Could you give back every entry below exactly, with the pictures dropped?

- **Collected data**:

Segment Open

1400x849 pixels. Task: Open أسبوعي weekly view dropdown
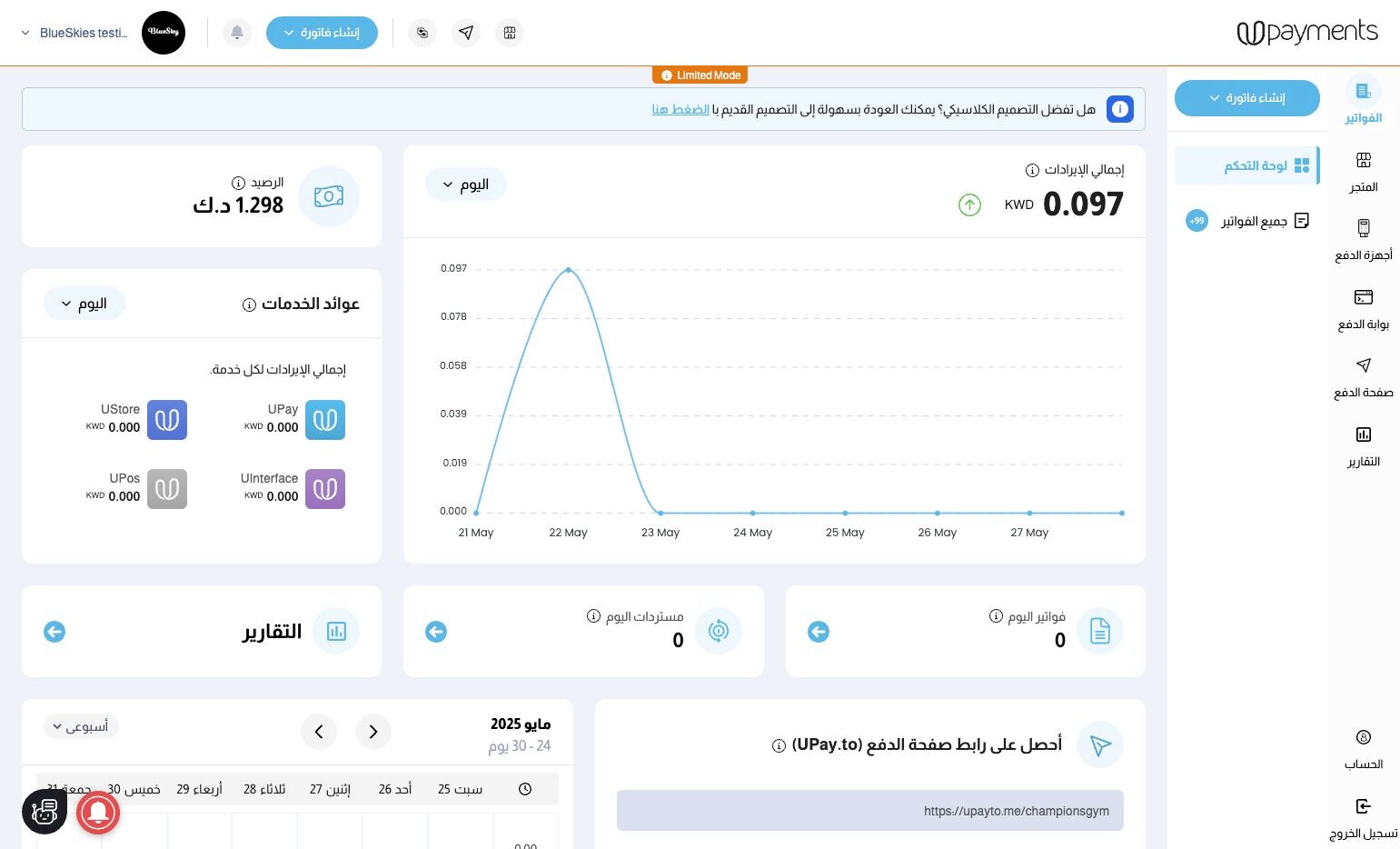[81, 726]
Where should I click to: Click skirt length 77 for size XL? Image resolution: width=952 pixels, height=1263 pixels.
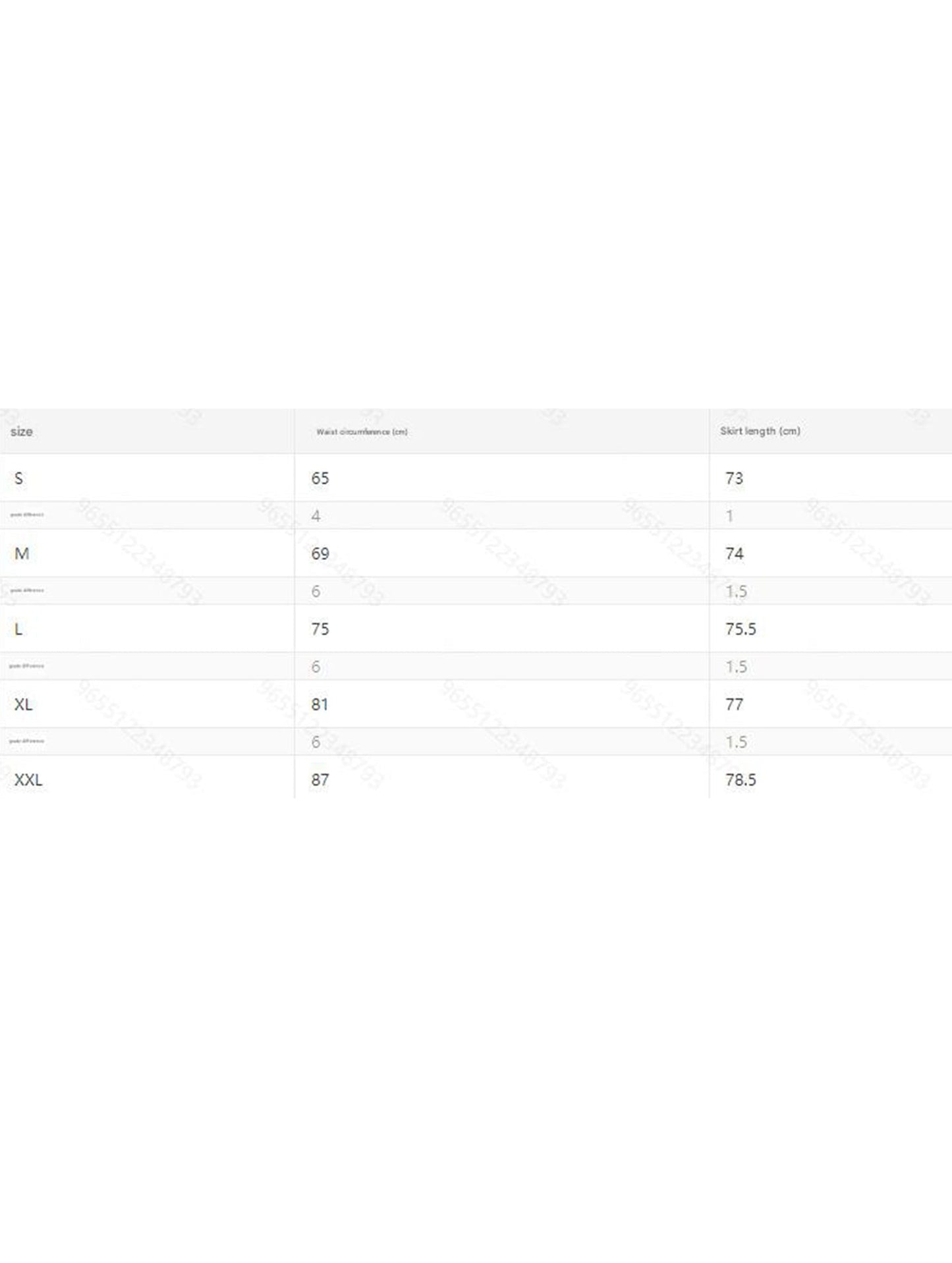[x=734, y=704]
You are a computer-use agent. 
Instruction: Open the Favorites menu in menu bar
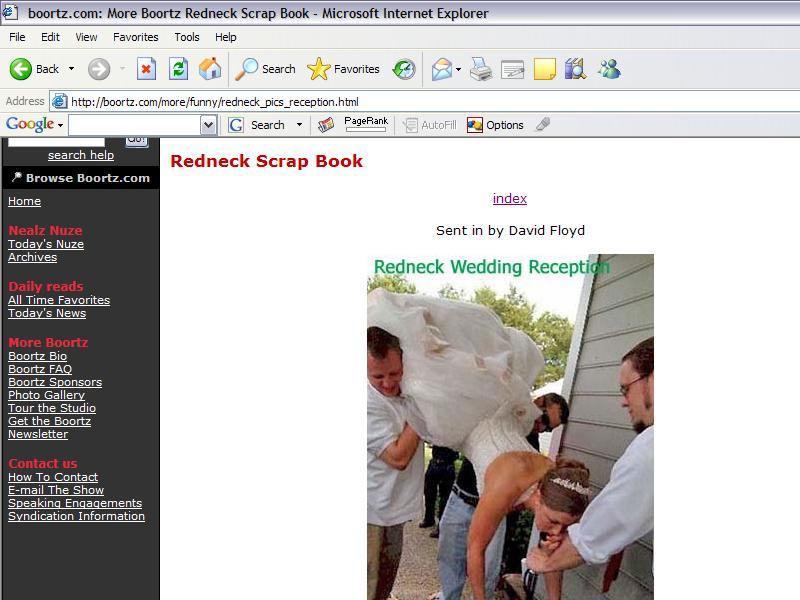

Segment Closed

- **Response to this task**:
1400x849 pixels. Task: Open أسبوعي weekly view dropdown
[81, 726]
Where should I click to: Click skirt length 77 for size XL? Image resolution: width=952 pixels, height=1263 pixels.
[x=734, y=704]
You are a computer-use agent. 
Instruction: Open the Favorites menu in menu bar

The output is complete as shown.